Extreme flood insurance rate hikes and inaccurate floodplain maps drive up the cost of homeownership and threaten small businesses, the nation’s home builders told Congress in a hearing on June 30.
Randy Noel, second vice chairman of the National Association of Home Builders (NAHB) and a home builder from LaPlace, La., told the Senate Committee on Small Business and Entrepreneurship that the NAHB has long supported practical, commonsense changes to the National Flood Insurance Program (NFIP).
“However, as Congress works to reauthorize the NFIP program by the September 2017 deadline, it must guard against the exorbitant rate hikes and faulty flood-plain delineations that have plagued the program in the past,” Noel said.
In 2012, with the NFIP facing insolvency, Congress enacted the Biggert-Waters Flood Insurance Reform Act to ensure the program’s fiscal soundness. Unintended consequences from the legislation caused significant problems for homeowners and prospective homebuyers by triggering an immediate shift to full-risk rates phased in over four years.

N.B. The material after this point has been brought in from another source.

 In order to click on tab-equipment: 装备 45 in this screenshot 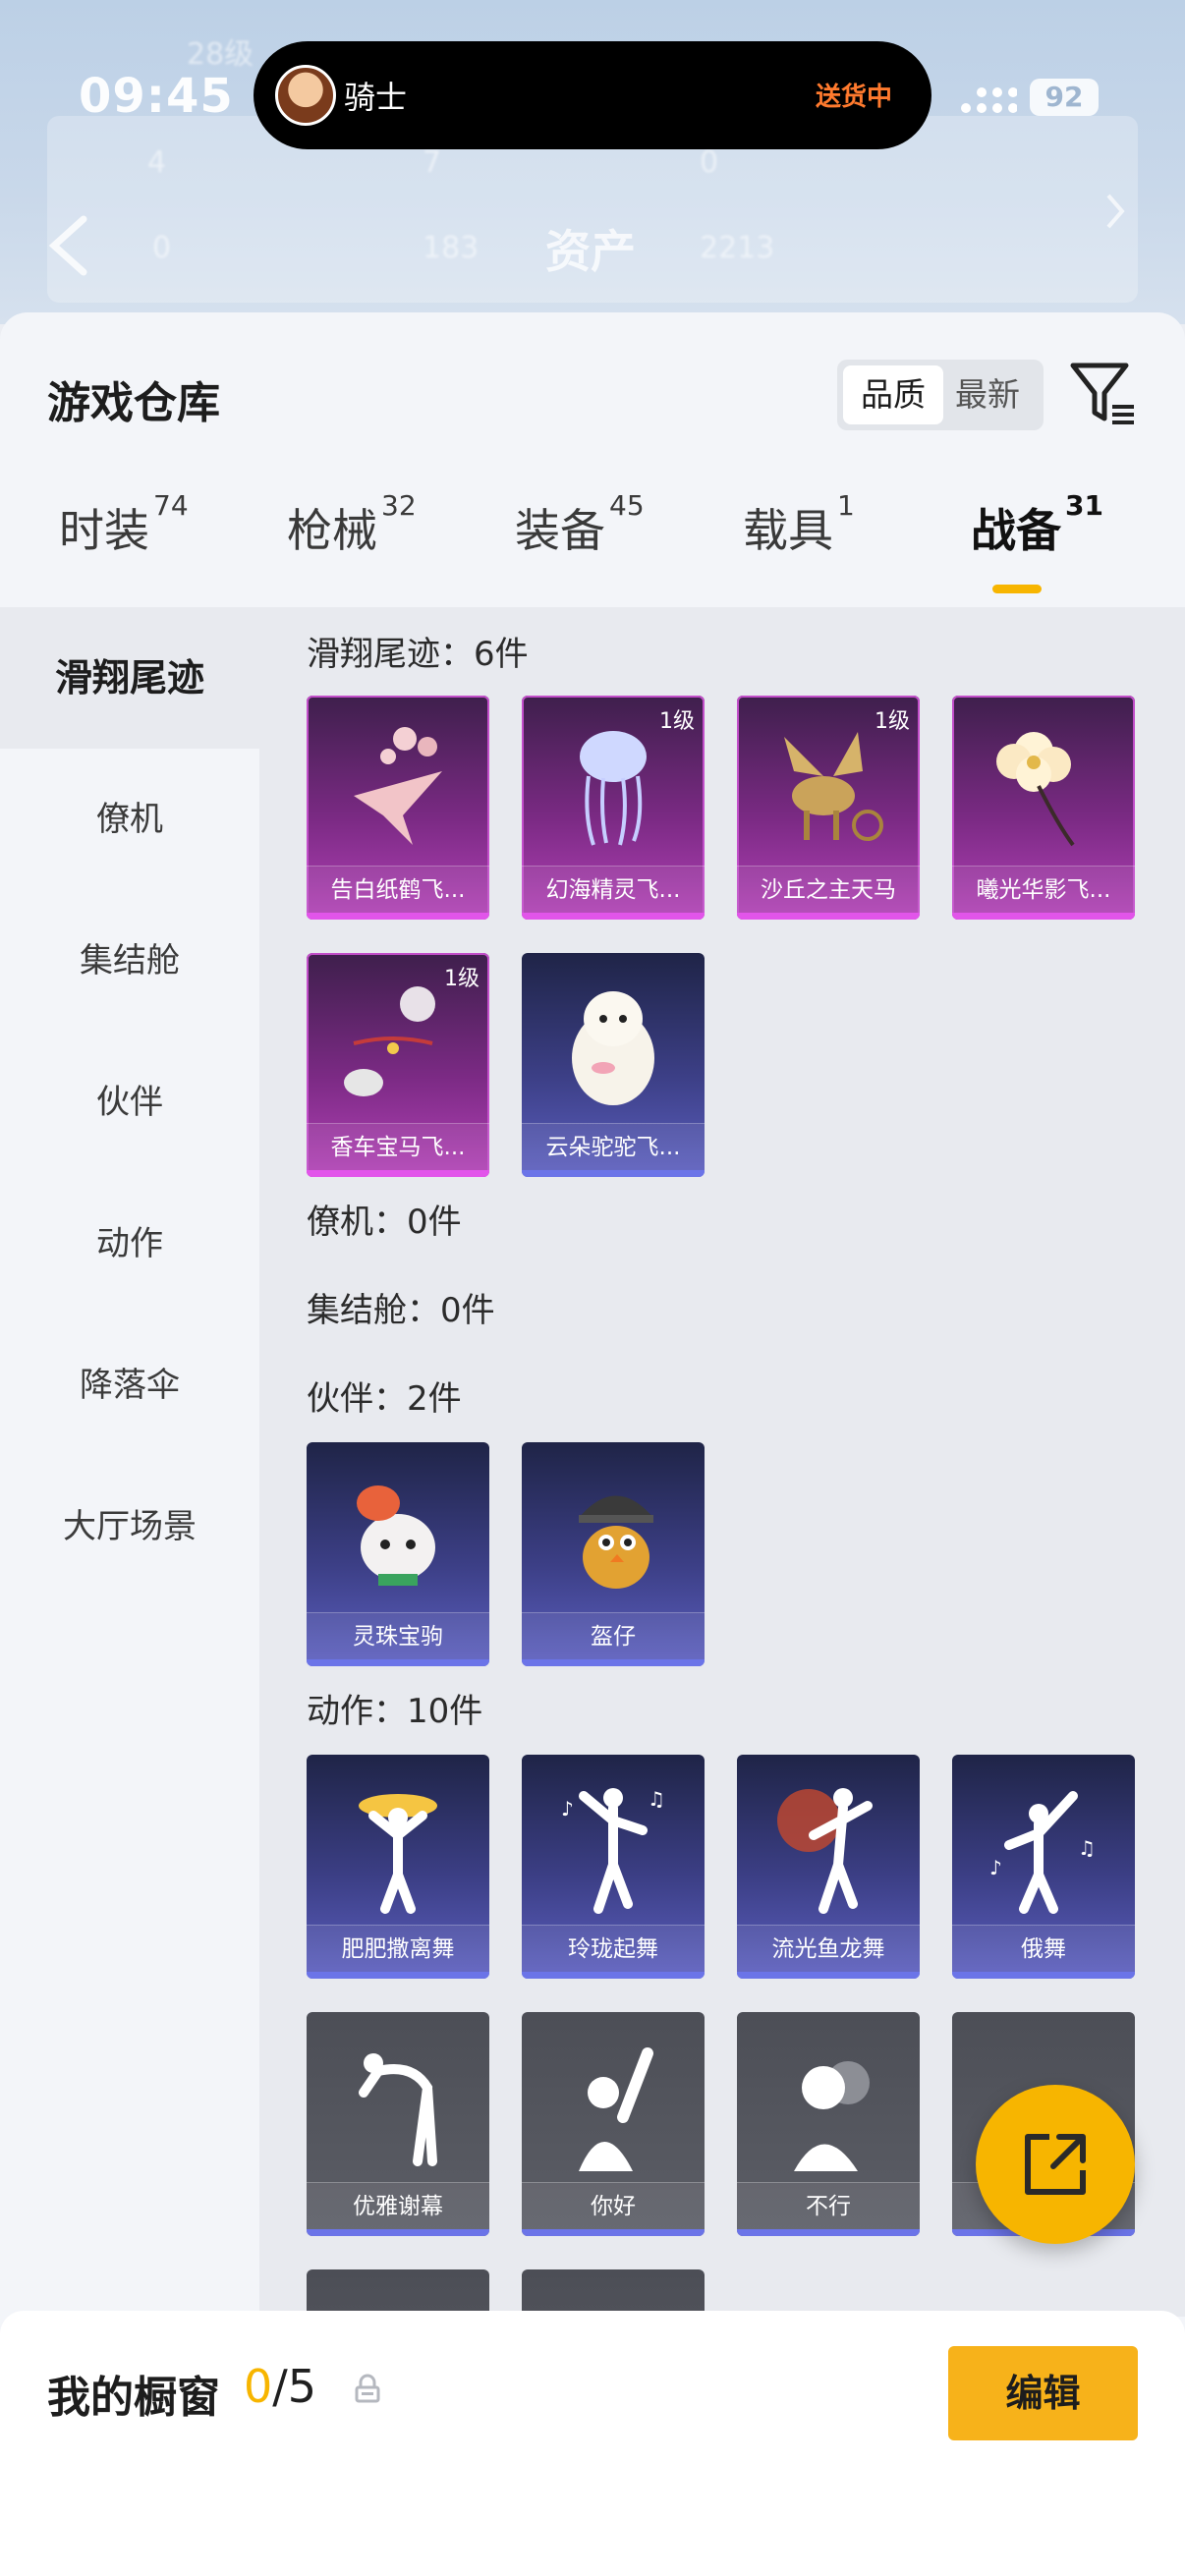, I will do `click(580, 524)`.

“Home builders live and work in their communities. We see the effects of flood insurance rate increases in our personal and professional lives,” Noel added. “One Louisiana buyer bought a home only to realize the flood insurance rates had increased from $400 annually to the full-risk rate of over $13,000.”
Flood insurance rate increases also have a direct impact on home builders. The rates make it much more difficult for owners of older properties to sell their homes and “move up” to a newly constructed home that is more resilient and built to higher construction standards. This puts local builders’ businesses in jeopardy and also constrains the local economy, Noel said.
Kevin Robles, a home builder from Tampa Bay, Fla., told the committee that housing prices in Florida are still 22 percent below normal due to the Great Recession.
Robles added that in Florida, where there are large Special Flood Hazard Areas, it is extremely difficult to avoid building in or near a flood plain, so inaccurate flood plain maps are problematic. It can cost hundreds of thousands of dollars to change the flood maps or to elevate a property.
Housing Market Snapshot
According to the NAHB/Wells Fargo Housing Index, builder confidence increased in June to 60. May new-home sales dropped 6 percent from April to an annual rate of 551,000, and housing starts also fell 0.3 percent during the same period to an annual rate of 1.16 million. Remodeling spending in May grew 1.4 percent to $151.2 billion.